The preparation of the main catalyst and the cocatalyst, and the polymerization and prepolymerization of propylene at high temperature (93 ℃ or more) were carried out in the same manner as in example 5, except that triethylaluminum (1 mol/L hexane solution) was added in an amount of 5mL and BMAO solution was added in an amount of 1mL in the stage of pre-complexation of the catalyst system.

The polymerization results are shown in Table 1.

Example 9

The preparation of the main catalyst and the cocatalyst, and the polymerization and prepolymerization temperature and prepolymerization time of propylene at high temperature (more than or equal to 93 ℃) were the same as those of example 5, except that triethylaluminum (1 mol/L hexane solution) was added in an amount of 12.5mL and BMAO solution in an amount of 0.5mL during the pre-complexation stage of the catalyst system.

The polymerization results are shown in Table 1.

Example 10

The preparation of the main catalyst and the cocatalyst, and the polymerization and prepolymerization temperature and prepolymerization time of propylene at high temperature (more than or equal to 93 ℃) are the same as those of example 5, except that in the preparation process of the catalyst, the carrier is replaced by the magnesium chloride ethanol adduct.

The polymerization results are shown in Table 1.

Example 11

The preparation of the main catalyst and the cocatalyst, and the polymerization and prepolymerization temperature and prepolymerization time of propylene at high temperature (more than or equal to 93 ℃) are the same as those of example 5, except that triisobutylaluminum (1 mol/L hexane solution) is added in the catalyst system in the pre-complexation stage in an amount of 2.5mL and BMAO solution in an amount of 2.5mL.

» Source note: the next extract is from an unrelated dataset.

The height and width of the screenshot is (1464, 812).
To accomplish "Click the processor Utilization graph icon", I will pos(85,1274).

The polymerization results are shown in Table 1.

Example 12

The preparation of the main catalyst, the polymerization and prepolymerization of propylene at high temperature (not less than 93 ℃) for the same time as in example 5, except that 1mLBF ₃ of diethyl ether solution (0.5 mol/L of BF ₃ diethyl ether solution) was added during the preparation of the cocatalyst, and the molar ratio of BF ₃ to MAO was 1:20.

The polymerization results are shown in Table 1.

Example 13

The preparation of the main catalyst, the polymerization and prepolymerization of propylene at high temperature (93 ℃ C. Or more) and the prepolymerization time were the same as those of example 5, except that 20mL of BF ₃ diethyl ether solution (0.5 mol/L of BF ₃ diethyl ether solution) was added during the preparation of the cocatalyst, and the molar ratio of BF ₃ to MAO was 1:1.

The polymerization results are shown in Table 1.

Example 14

The preparation of the main catalyst and the cocatalyst was the same as in example 1;

The preparation method comprises the steps of (1) pre-complexing a catalyst system at a high temperature (more than or equal to 93 ℃) and carrying out a pre-polymerization reaction, wherein 0.5kg of propylene is firstly added into 10L of a high-temperature polymerization kettle which is subjected to vacuum drying treatment and is fully replaced by nitrogen and propylene gas, the pre-complexing catalyst system is added under the protection of nitrogen, stirring is kept, and the polymerization is carried out for 15min at 45 ℃, and (3) carrying out high-temperature polymerization, after the pre-polymerization reaction is finished, the temperature of the polymerization kettle is quickly increased to 93 ℃, and a mixed gas of ethylene and propylene (wherein the volume fraction of the ethylene is 3%) is introduced, and after the polymerization is carried out for 1 hour, the ethylene-propylene mixture which is not reacted is discharged, so as to obtain the high-temperature polymer.

The polymerization results are shown in Table 1.

Example 15

Preparation of procatalyst and cocatalyst the preparation method of the procatalyst and cocatalyst is the same as in example 1 except that 3, 4-bis (dimethylphosphino) -2, 5-dimethylthiophene is replaced with 3, 4-bis (diphenylphosphino) -2-isopropylthiophene during the preparation of the procatalyst.

Propylene is polymerized at high temperature (. Gtoreq.93 ℃) as in example 5.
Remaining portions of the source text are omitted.